* _Work required_
Search the material below for the word "formatting". Copy every line that has it.
○ ○ ○
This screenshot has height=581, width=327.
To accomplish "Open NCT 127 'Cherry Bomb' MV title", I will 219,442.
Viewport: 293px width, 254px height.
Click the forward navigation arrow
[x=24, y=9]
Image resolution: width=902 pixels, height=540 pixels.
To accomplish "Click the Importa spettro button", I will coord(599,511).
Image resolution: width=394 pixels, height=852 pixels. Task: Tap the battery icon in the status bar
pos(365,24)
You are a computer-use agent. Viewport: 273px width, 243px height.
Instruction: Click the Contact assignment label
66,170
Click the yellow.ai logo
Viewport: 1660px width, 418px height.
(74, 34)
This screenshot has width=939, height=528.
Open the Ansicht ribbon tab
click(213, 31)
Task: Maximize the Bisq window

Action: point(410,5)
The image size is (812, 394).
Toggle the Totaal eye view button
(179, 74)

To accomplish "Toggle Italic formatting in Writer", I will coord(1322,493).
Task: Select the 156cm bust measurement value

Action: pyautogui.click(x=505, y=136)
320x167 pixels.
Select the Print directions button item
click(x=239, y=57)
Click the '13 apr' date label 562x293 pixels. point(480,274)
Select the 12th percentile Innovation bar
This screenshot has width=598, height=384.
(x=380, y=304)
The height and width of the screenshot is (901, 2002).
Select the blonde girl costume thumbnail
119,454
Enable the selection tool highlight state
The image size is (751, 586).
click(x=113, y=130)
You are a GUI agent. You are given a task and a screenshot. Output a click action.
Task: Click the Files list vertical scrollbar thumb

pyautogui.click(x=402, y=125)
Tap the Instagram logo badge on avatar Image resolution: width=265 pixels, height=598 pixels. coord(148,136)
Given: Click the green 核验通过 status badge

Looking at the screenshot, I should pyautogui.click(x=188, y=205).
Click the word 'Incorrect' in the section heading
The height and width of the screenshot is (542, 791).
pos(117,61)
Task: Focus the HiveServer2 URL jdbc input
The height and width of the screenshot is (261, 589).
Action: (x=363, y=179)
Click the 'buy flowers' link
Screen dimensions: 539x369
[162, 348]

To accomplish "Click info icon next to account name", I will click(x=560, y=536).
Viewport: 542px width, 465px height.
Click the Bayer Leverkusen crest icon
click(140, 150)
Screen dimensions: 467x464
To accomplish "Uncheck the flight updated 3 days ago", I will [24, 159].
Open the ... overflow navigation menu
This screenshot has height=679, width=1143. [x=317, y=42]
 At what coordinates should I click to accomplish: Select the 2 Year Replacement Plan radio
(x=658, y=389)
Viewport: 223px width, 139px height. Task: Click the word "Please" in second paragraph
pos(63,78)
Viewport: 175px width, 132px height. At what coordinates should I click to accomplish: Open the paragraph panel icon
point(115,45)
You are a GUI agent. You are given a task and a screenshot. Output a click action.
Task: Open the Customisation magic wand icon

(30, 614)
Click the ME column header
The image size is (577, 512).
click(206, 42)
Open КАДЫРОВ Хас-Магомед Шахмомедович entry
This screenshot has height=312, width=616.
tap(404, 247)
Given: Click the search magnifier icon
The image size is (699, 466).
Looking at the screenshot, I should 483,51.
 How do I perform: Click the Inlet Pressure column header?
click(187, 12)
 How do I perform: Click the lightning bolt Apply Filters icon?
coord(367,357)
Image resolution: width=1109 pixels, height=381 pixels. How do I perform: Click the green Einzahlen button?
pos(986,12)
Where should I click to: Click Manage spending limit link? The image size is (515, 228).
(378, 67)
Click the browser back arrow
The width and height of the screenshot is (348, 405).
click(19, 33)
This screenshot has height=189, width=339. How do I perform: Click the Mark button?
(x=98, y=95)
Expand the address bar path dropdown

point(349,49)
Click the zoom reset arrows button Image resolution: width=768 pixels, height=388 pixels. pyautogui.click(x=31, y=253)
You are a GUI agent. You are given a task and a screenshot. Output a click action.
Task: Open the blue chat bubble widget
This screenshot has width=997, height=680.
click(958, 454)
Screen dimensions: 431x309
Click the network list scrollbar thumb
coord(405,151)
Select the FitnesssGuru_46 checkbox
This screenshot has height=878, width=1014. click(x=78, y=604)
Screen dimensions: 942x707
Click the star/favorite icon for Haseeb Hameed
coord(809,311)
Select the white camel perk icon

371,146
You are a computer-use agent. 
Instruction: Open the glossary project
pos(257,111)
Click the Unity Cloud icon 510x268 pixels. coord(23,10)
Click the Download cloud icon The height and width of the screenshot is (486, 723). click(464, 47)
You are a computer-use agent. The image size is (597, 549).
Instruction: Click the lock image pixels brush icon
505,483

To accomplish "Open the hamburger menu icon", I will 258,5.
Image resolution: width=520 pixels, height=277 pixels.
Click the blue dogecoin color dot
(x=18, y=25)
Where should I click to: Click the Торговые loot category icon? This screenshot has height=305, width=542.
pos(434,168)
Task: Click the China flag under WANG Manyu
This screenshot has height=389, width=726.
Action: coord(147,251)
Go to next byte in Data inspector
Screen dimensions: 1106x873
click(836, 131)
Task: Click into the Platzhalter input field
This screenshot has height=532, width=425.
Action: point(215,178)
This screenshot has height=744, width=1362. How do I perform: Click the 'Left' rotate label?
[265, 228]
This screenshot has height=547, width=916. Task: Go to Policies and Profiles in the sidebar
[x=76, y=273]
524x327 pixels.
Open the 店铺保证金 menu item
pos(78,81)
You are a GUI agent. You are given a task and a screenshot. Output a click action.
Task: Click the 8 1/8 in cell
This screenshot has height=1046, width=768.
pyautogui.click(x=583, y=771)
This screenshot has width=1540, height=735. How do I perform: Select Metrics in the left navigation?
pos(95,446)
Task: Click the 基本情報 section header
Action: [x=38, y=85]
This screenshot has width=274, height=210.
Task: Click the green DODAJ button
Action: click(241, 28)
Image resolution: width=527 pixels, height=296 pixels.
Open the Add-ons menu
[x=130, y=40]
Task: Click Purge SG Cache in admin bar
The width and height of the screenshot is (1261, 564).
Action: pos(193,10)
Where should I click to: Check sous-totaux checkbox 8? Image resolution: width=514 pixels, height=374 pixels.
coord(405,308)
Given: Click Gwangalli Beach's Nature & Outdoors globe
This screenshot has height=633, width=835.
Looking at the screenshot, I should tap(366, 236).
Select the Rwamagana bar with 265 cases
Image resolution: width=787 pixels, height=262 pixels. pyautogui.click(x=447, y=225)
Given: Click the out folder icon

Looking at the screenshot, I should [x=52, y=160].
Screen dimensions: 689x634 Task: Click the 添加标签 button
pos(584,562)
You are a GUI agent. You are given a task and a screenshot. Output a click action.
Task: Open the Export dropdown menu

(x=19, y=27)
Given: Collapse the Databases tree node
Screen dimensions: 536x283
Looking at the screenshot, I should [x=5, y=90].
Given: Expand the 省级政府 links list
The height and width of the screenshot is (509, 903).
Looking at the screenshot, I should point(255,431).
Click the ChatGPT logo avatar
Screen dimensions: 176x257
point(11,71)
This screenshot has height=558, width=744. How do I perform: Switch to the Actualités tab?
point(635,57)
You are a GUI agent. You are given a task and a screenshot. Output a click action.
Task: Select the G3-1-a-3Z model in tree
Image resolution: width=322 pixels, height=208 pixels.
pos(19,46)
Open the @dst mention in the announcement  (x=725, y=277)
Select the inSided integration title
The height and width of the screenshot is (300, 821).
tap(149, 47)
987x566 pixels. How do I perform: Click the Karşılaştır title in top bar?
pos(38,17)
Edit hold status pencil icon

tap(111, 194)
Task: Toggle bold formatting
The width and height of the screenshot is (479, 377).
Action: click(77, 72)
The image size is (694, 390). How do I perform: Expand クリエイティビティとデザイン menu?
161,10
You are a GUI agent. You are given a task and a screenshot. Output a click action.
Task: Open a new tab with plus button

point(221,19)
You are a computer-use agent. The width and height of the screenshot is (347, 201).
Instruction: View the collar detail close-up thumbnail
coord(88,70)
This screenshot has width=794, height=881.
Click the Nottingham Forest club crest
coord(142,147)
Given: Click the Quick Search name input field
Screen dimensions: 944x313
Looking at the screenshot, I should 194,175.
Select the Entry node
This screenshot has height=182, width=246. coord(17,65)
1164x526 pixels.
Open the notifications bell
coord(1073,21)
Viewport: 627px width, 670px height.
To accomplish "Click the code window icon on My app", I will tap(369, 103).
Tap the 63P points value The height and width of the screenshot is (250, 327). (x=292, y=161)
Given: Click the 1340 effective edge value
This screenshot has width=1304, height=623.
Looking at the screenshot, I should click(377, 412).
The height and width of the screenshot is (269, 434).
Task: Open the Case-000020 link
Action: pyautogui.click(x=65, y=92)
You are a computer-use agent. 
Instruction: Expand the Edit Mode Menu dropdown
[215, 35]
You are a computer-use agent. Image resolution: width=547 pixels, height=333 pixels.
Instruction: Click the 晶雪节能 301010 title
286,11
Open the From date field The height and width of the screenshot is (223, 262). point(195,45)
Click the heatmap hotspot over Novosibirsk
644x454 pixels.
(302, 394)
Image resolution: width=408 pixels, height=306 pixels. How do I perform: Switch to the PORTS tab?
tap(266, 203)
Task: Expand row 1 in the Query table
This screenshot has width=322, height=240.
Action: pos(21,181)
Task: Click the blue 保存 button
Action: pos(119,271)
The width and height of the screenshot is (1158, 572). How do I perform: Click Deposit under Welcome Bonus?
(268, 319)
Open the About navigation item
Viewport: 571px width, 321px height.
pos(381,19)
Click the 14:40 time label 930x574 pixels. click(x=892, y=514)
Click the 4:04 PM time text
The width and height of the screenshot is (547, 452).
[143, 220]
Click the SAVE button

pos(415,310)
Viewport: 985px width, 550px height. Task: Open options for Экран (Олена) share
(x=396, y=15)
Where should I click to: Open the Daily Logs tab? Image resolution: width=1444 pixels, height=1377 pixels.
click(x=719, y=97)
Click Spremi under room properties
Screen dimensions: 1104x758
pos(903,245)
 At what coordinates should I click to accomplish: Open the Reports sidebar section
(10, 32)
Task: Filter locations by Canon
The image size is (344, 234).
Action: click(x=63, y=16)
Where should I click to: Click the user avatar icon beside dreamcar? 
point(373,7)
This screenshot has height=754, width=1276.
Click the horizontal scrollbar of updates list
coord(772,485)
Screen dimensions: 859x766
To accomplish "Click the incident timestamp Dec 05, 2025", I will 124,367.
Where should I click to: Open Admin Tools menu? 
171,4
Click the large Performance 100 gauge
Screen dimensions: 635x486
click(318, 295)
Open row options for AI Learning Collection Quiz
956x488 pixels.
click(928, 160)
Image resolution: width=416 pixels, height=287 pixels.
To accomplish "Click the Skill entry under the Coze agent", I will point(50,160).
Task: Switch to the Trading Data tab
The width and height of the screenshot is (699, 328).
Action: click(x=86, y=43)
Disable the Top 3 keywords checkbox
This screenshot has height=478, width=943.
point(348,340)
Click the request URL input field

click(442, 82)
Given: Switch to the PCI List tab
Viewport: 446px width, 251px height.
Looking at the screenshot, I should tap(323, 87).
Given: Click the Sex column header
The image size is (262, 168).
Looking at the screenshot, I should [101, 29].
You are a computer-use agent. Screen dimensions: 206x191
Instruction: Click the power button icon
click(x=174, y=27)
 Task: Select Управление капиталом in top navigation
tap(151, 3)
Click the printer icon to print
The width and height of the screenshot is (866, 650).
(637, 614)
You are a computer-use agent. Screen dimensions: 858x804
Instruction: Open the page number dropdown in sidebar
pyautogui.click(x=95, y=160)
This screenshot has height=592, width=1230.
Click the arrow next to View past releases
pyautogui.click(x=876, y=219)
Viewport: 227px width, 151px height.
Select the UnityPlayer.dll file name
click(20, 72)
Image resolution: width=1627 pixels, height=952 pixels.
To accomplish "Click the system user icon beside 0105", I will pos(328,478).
○ ○ ○
* _Reply_
To accomplish "Toggle Italic formatting in Writer", I will coord(1322,493).
Task: Toggle bold formatting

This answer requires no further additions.